◆ EXERCISE DIRECTIONS
Records follow. Select each line holding "arrow".

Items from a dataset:

·····

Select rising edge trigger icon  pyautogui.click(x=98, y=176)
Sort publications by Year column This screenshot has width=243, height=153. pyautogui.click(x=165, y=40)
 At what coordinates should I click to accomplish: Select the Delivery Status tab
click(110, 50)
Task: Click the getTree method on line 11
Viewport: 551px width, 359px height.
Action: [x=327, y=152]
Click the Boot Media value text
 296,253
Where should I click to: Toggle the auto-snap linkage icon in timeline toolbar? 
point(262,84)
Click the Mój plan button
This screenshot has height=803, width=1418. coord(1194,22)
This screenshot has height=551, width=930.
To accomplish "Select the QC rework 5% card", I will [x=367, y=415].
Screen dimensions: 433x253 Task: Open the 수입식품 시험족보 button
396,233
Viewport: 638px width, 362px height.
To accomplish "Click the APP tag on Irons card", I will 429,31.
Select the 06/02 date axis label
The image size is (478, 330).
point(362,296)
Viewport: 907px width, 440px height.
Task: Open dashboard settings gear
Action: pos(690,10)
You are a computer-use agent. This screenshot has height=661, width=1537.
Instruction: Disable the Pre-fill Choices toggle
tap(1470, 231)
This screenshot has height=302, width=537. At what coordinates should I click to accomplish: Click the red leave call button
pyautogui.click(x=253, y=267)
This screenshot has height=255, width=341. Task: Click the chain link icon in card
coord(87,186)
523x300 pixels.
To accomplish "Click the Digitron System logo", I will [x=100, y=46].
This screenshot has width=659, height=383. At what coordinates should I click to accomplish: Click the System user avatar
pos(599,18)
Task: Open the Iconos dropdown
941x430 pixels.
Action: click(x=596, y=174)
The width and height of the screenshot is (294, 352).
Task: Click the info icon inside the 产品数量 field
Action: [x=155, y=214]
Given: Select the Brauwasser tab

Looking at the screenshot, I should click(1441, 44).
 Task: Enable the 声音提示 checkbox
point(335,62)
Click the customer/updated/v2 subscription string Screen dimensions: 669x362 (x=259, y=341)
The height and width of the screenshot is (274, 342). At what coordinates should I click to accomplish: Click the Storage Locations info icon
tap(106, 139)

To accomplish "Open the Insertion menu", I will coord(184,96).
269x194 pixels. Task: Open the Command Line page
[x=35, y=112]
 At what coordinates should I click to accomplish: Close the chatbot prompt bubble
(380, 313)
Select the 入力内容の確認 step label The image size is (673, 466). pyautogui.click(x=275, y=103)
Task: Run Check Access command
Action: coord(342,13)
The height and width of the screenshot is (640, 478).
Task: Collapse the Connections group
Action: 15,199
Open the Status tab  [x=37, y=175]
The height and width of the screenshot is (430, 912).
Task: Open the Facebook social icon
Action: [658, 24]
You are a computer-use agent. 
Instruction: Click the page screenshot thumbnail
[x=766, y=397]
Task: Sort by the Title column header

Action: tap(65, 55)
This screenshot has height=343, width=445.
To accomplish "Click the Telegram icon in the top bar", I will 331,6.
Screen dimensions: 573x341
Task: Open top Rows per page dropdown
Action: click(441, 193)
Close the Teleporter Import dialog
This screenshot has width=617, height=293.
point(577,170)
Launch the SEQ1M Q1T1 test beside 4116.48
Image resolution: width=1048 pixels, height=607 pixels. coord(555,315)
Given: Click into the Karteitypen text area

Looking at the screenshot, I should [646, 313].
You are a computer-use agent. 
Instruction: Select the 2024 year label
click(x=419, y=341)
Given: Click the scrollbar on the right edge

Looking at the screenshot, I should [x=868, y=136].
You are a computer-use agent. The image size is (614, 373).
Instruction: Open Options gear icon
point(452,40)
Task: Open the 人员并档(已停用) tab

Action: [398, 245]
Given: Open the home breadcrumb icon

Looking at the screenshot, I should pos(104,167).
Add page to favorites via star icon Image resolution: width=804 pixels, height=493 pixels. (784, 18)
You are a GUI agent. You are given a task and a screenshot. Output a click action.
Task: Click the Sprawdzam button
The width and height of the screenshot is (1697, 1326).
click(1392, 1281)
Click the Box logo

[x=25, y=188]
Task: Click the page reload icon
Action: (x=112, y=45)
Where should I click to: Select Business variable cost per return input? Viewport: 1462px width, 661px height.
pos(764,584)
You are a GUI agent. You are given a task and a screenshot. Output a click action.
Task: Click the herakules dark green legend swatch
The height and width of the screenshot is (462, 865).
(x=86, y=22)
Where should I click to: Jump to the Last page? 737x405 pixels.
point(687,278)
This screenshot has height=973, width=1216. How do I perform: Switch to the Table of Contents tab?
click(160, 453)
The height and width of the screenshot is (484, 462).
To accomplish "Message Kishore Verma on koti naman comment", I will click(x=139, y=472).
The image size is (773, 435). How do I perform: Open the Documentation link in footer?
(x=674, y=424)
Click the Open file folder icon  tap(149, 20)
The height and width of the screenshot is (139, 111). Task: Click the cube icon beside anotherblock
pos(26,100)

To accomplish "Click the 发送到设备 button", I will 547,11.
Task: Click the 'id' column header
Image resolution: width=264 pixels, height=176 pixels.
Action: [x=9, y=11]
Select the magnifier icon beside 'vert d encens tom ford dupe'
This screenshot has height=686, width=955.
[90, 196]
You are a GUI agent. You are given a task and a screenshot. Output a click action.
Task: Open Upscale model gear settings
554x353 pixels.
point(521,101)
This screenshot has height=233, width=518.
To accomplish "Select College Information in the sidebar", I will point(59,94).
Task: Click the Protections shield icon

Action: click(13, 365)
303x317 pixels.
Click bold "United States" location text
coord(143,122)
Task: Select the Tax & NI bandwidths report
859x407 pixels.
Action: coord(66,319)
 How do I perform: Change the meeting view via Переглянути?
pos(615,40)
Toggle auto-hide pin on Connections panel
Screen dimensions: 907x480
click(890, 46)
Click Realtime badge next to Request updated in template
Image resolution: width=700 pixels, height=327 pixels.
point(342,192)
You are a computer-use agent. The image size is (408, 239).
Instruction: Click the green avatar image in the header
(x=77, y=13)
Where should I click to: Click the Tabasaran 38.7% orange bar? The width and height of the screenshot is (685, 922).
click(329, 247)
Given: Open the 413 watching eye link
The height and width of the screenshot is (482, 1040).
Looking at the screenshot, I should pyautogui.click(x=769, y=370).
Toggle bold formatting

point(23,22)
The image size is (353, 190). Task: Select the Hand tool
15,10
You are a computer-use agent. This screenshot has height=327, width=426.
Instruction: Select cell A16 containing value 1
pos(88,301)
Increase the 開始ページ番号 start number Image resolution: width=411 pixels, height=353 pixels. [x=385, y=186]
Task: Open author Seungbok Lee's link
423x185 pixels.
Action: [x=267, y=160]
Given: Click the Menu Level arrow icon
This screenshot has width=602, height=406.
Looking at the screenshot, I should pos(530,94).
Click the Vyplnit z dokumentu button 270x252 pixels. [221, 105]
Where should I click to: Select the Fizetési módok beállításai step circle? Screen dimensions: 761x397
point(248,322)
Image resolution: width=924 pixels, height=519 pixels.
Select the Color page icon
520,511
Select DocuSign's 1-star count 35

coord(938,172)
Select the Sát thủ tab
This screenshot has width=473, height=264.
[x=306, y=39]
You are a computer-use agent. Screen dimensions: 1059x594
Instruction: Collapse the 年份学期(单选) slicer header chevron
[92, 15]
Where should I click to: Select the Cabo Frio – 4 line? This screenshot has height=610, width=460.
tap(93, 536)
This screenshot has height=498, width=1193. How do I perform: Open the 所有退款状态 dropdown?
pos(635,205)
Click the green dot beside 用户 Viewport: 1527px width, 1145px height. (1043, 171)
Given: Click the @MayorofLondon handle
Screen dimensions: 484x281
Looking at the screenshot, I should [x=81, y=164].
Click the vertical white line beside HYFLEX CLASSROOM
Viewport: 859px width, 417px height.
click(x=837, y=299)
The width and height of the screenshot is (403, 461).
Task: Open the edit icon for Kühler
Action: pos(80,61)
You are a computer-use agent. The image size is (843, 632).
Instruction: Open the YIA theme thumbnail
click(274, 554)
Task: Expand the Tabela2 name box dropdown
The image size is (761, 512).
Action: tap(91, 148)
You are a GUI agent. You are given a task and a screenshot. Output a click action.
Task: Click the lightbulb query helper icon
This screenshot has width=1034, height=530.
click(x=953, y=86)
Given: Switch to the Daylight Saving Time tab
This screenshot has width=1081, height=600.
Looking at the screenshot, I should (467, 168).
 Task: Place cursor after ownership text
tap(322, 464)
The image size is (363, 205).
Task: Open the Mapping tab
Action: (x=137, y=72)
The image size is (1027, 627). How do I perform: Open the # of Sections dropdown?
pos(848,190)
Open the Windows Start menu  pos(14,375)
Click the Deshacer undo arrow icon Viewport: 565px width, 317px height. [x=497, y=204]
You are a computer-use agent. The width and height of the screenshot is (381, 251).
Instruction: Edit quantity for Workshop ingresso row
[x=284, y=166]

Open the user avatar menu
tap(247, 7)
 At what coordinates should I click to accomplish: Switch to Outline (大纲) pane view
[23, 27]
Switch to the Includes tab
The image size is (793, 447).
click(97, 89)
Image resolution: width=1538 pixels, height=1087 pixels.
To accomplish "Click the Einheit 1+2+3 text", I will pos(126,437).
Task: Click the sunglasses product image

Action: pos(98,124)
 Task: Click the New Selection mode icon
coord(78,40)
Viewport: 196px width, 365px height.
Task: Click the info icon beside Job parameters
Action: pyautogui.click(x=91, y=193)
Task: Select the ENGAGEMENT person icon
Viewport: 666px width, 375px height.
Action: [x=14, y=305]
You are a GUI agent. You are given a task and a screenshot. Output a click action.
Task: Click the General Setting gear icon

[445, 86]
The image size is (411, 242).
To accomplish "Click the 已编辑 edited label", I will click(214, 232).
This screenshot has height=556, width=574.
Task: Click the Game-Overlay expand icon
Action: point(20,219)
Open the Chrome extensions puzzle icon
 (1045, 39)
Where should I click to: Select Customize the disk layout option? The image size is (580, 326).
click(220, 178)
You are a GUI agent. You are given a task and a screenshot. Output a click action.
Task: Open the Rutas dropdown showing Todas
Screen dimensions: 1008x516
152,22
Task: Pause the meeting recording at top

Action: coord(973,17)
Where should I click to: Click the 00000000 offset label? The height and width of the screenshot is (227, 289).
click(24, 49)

·····

◆ SOLUTION TO THE EXERCISE
Given: Click the Menu Level arrow icon
Click the Deshacer undo arrow icon Viewport: 565px width, 317px height. [x=497, y=204]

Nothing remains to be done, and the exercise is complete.